The cochlear nerve contains axons that innervate the hair cells of the organ of Corti in the spirals of the cochlea. Primary cochlear axons enter the lateral portion of the caudal pons, terminating in the dorsal and ventral cochlear nuclei with several tonotopically representative maps of the auditory frequency world. The auditory nerve can be damaged by infections, tumors (e.g., acoustic Schwannoma), and traumas, particularly those associated with the petrous portion of the temporal bone. Irritation of auditory nerve fibers can produce tinnitus, a sense of ringing in the ears (or buzzing, humming, clicking, or other sounds). When the nerve is actually destroyed, the tinnitus stops and hearing loss ensues. Auditory nerve damage has symptoms that are present on the ipsilateral side with respect to the damage. In the brain stem, the acoustic striae project axons to a host of nuclei in bilateral fashion, including the superior olivary nuclei, the nuclei of the trapezoid body, the nuclei of the lateral lemnisci, and the inferior colliculi. The inferior colliculi, a mandatory synaptic processing site for central auditory processing, receive information from both ears. These projections proceed to the medial geniculate nucleus and then via the auditory radiations to the auditory cortex (transverse gyrus of Heschl). Damage in the interior of the brain stem or, more likely, in the temporal lobe, generally caused by a vascular infarct, tumor or abscess, or trauma, may result in diminished hearing but not unilateral deafness.

 

CENTRIFUGAL (EFFERENT) AUDITORY PATHWAYS

Descending pathways travel from the auditory cortex, the medial geniculate body of the thalamus, the inferior colliculus, and accessory auditory nuclei of the brain stem to terminate in caudal structures in the pathway, such as the cochlear nuclei and the superior olivary nucleus.
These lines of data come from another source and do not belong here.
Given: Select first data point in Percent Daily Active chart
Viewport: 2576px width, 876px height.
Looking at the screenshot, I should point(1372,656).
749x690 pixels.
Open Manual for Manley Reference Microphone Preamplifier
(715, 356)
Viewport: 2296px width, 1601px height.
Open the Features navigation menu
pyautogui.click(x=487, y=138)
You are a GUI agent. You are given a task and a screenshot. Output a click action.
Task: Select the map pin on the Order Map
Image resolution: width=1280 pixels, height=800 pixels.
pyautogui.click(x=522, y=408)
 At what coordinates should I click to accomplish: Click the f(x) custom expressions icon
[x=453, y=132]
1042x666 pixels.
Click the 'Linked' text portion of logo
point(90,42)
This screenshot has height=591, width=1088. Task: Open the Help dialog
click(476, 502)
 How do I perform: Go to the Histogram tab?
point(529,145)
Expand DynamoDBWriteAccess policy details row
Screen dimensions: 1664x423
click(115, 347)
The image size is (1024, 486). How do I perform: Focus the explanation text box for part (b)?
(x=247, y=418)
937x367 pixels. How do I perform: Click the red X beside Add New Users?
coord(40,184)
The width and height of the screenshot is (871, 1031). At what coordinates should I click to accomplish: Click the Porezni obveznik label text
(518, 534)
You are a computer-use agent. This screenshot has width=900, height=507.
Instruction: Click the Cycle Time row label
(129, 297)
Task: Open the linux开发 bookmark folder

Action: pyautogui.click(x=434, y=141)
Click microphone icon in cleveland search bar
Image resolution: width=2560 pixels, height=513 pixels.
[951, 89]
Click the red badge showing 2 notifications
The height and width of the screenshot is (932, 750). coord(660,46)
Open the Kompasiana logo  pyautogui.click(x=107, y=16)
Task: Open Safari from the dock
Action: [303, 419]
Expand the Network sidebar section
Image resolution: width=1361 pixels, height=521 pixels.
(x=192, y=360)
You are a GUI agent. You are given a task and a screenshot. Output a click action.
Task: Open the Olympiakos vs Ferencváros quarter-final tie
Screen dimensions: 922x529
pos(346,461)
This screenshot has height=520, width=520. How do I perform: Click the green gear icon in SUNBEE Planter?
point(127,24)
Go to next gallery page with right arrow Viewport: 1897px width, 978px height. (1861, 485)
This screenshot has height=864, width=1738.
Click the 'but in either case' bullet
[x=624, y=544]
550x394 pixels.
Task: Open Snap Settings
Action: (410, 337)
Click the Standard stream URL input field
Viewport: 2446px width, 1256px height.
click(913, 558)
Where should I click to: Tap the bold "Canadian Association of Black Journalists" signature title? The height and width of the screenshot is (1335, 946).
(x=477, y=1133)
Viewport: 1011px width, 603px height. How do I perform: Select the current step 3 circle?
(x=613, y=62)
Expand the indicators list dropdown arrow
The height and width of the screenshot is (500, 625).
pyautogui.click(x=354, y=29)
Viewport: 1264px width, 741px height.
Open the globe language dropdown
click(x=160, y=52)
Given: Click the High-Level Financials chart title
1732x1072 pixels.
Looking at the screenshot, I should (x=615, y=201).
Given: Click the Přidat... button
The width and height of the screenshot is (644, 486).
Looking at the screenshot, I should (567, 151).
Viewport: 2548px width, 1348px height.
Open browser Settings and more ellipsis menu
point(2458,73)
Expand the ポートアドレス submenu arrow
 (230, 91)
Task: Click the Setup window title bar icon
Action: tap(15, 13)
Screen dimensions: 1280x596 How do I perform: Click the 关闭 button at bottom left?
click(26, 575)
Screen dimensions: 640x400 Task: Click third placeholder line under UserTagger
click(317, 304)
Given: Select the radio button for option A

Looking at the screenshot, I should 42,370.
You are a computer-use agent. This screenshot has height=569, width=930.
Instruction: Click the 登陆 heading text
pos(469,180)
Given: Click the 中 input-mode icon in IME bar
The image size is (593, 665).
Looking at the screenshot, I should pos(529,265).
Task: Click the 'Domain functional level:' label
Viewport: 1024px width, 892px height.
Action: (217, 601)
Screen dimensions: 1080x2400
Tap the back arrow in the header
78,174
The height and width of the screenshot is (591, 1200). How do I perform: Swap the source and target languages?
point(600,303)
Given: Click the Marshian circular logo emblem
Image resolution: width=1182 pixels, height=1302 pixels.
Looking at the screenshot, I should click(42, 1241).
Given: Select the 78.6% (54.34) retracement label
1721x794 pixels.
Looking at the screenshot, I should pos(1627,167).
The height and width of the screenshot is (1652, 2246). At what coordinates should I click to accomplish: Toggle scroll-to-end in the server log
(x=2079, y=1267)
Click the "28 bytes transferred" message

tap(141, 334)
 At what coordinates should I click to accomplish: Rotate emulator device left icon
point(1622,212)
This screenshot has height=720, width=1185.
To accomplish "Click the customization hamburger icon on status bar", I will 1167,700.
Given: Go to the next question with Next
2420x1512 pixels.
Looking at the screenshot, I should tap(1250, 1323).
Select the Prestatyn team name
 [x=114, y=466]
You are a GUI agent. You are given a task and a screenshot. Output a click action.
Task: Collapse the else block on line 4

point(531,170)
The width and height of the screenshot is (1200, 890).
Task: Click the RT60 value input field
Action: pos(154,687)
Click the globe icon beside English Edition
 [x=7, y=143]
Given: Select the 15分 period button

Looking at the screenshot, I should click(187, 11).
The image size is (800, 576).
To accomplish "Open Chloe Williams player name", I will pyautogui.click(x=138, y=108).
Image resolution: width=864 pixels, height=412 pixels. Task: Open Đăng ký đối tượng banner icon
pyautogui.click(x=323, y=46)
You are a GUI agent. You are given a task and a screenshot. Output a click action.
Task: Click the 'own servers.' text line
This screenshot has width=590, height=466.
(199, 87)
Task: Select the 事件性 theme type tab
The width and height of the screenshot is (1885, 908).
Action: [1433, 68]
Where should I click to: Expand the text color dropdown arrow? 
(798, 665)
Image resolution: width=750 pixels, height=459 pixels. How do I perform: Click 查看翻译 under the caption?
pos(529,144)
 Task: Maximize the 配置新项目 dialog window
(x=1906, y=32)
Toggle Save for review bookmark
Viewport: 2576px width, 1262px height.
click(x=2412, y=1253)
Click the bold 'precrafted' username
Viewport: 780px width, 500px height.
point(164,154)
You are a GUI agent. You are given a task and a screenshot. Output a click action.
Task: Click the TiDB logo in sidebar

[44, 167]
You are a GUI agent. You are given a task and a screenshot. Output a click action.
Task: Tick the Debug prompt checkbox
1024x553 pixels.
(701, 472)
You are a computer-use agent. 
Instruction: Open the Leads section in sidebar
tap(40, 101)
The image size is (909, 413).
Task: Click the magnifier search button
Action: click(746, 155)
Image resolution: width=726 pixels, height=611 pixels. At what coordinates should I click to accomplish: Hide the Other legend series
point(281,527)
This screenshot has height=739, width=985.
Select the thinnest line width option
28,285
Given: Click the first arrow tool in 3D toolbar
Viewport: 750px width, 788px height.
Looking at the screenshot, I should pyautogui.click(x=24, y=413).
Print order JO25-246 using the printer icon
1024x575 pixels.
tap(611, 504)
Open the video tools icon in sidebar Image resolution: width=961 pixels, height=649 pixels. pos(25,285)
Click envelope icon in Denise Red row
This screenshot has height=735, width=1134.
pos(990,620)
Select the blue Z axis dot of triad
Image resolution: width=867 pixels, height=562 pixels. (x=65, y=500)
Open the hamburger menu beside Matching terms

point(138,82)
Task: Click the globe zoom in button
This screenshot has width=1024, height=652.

These centrifugal connections permit descending control of incoming auditory information. The olivocochlear bundle, from the superior olivary nuclei, projects back to the hair cells in the organ of Corti and modulates the transduction process between the hair cells and the primary afferent axons. The motor nuclei of V and VII send LMN axonal projections to the tensor tympani and stapedius muscles, respectively, for reflex dampening of the ossicles in the presence of sustained loud noise.